• Required work
Below are entries. Copy exactly the lines running from the line that holds "1024x769 pixels. How" to the line that holds "Task: Open the user profile icon", with both ends included.

[Records excerpted from a collection]
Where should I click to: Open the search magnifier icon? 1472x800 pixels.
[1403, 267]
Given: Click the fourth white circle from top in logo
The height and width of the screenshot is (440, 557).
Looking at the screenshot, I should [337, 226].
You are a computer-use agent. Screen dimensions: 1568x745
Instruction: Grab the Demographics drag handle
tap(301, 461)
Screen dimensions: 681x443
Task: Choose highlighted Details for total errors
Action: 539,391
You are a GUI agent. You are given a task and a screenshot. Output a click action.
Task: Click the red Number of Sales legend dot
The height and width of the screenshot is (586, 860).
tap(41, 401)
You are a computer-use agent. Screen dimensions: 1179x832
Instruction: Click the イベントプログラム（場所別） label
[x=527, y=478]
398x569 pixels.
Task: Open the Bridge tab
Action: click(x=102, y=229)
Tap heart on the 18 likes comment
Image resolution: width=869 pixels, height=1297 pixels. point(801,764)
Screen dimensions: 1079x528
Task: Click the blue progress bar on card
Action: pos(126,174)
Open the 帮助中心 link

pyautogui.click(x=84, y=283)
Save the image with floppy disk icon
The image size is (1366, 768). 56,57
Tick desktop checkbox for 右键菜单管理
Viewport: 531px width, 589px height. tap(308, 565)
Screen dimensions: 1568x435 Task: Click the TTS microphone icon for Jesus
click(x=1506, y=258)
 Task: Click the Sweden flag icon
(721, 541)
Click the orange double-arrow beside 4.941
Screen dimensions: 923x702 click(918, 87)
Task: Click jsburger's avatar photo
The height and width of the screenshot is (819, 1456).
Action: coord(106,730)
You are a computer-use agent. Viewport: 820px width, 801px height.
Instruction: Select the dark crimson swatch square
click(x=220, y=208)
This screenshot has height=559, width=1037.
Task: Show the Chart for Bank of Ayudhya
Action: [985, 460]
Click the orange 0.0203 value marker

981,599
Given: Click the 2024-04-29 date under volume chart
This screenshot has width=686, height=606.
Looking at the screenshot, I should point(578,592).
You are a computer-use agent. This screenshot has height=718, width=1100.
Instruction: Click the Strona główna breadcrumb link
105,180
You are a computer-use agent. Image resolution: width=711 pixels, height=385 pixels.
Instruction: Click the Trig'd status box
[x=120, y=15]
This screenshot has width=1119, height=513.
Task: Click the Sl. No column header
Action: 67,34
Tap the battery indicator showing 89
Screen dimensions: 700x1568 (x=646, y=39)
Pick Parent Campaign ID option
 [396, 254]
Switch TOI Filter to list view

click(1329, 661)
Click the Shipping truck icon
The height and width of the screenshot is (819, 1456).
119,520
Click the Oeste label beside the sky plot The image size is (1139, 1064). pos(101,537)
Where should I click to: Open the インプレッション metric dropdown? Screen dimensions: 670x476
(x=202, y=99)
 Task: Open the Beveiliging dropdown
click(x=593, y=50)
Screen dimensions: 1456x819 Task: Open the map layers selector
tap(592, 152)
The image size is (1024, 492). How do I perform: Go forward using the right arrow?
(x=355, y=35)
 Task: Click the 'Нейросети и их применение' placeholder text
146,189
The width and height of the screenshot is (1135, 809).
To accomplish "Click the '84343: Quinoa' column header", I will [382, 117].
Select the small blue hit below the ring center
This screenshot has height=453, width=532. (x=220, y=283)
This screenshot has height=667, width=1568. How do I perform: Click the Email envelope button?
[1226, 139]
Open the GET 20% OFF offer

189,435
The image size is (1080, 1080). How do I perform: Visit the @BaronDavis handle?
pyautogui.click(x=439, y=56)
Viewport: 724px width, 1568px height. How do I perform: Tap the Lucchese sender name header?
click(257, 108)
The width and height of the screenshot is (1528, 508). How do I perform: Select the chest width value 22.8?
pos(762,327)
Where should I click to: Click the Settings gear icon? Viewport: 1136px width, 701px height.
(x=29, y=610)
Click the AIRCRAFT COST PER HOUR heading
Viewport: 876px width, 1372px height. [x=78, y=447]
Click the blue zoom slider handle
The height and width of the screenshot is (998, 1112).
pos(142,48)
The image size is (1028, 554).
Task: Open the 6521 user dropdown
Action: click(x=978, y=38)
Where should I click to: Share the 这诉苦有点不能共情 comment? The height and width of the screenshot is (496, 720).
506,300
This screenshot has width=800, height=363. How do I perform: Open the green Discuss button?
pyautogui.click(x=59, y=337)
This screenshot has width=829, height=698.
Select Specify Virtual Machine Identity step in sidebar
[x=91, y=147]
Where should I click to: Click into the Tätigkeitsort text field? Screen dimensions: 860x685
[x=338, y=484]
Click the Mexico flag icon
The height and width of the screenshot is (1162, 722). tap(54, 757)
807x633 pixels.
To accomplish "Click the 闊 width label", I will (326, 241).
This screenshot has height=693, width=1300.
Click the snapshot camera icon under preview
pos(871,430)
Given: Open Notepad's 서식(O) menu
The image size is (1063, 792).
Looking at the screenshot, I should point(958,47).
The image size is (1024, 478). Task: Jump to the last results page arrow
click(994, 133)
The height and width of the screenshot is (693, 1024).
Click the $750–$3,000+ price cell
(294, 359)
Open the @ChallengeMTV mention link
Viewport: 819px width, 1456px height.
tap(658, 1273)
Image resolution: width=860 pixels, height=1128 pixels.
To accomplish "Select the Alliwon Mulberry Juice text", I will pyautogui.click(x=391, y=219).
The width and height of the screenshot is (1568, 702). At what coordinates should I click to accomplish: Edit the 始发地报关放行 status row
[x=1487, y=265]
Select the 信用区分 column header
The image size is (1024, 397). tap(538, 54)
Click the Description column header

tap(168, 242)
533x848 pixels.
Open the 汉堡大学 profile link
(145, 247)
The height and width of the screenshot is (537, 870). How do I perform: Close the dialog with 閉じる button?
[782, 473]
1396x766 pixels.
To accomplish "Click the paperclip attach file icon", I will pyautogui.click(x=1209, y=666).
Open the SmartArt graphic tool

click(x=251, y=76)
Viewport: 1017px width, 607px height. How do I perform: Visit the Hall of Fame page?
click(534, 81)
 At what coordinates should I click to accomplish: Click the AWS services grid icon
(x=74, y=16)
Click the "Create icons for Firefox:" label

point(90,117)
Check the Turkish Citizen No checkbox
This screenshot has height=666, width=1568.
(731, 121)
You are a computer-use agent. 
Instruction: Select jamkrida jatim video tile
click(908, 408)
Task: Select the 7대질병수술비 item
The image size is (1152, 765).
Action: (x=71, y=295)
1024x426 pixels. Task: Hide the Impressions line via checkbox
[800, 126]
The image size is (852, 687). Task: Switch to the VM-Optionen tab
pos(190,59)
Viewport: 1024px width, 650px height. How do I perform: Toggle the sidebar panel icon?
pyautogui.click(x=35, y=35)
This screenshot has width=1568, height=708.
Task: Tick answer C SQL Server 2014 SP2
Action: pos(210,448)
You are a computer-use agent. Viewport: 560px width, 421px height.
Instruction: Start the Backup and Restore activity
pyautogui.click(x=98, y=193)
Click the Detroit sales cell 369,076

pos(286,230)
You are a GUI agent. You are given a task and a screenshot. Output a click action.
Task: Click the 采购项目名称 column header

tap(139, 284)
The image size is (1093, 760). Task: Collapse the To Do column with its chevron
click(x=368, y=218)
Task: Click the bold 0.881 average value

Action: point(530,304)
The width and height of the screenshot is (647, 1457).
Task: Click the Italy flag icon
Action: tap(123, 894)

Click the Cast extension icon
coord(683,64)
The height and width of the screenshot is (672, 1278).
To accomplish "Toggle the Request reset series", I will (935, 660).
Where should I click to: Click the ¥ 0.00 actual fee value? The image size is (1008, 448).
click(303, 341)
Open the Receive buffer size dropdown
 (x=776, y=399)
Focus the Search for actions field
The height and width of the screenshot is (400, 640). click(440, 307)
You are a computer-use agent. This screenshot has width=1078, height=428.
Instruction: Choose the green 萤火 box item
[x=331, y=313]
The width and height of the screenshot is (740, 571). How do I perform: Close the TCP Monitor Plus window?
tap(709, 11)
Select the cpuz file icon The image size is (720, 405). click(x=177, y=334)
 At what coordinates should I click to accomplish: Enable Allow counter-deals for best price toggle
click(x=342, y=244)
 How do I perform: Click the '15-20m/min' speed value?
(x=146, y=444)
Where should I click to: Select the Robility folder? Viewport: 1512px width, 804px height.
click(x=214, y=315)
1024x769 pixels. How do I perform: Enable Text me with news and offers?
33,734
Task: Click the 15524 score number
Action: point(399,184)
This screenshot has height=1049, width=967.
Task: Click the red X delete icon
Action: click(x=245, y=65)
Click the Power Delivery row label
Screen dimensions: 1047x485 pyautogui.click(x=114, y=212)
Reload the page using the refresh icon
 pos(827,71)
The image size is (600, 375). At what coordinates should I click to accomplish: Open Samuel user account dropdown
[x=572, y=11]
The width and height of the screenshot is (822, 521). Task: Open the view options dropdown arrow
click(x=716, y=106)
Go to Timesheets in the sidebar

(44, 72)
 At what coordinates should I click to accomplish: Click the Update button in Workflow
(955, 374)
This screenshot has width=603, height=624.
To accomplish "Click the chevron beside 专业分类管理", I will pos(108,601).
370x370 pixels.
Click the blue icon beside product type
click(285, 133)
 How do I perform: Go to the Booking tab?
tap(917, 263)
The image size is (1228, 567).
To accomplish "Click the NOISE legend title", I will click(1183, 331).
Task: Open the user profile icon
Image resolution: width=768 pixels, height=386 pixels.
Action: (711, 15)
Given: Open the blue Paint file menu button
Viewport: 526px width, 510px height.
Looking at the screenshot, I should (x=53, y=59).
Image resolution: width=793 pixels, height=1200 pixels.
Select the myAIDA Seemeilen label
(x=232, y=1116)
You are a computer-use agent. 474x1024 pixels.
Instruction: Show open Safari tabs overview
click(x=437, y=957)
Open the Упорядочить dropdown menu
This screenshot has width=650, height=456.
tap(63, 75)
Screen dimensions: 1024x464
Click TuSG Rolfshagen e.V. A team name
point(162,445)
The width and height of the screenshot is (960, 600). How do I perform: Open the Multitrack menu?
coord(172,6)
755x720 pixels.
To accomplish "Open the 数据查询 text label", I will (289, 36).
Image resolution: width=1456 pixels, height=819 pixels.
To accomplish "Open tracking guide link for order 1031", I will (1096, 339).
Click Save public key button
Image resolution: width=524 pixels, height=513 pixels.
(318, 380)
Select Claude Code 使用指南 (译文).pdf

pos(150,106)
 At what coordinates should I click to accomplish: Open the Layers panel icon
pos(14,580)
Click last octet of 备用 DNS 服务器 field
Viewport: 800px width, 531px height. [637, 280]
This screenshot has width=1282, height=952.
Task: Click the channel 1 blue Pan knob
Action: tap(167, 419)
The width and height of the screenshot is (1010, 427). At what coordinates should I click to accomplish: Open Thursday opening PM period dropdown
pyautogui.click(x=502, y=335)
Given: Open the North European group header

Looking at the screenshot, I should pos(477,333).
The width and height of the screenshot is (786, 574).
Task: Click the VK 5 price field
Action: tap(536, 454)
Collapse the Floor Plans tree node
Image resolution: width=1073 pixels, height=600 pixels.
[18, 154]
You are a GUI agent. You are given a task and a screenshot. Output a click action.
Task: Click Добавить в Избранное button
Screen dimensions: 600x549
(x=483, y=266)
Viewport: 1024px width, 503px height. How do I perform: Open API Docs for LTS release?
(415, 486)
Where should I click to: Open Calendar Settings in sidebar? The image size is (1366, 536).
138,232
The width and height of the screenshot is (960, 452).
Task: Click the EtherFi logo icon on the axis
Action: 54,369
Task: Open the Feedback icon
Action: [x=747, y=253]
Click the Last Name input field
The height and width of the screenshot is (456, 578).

• Answer to the problem
1024x769 pixels. How do I perform: Enable Text me with news and offers?
33,734
Task: Click the 15524 score number
Action: point(399,184)
This screenshot has height=1049, width=967.
Task: Click the red X delete icon
Action: click(x=245, y=65)
Click the Power Delivery row label
Screen dimensions: 1047x485 pyautogui.click(x=114, y=212)
Reload the page using the refresh icon
 pos(827,71)
The image size is (600, 375). At what coordinates should I click to accomplish: Open Samuel user account dropdown
[x=572, y=11]
The width and height of the screenshot is (822, 521). Task: Open the view options dropdown arrow
click(x=716, y=106)
Go to Timesheets in the sidebar

(44, 72)
 At what coordinates should I click to accomplish: Click the Update button in Workflow
(955, 374)
This screenshot has width=603, height=624.
To accomplish "Click the chevron beside 专业分类管理", I will pos(108,601).
370x370 pixels.
Click the blue icon beside product type
click(285, 133)
 How do I perform: Go to the Booking tab?
tap(917, 263)
The image size is (1228, 567).
To accomplish "Click the NOISE legend title", I will click(1183, 331).
Task: Open the user profile icon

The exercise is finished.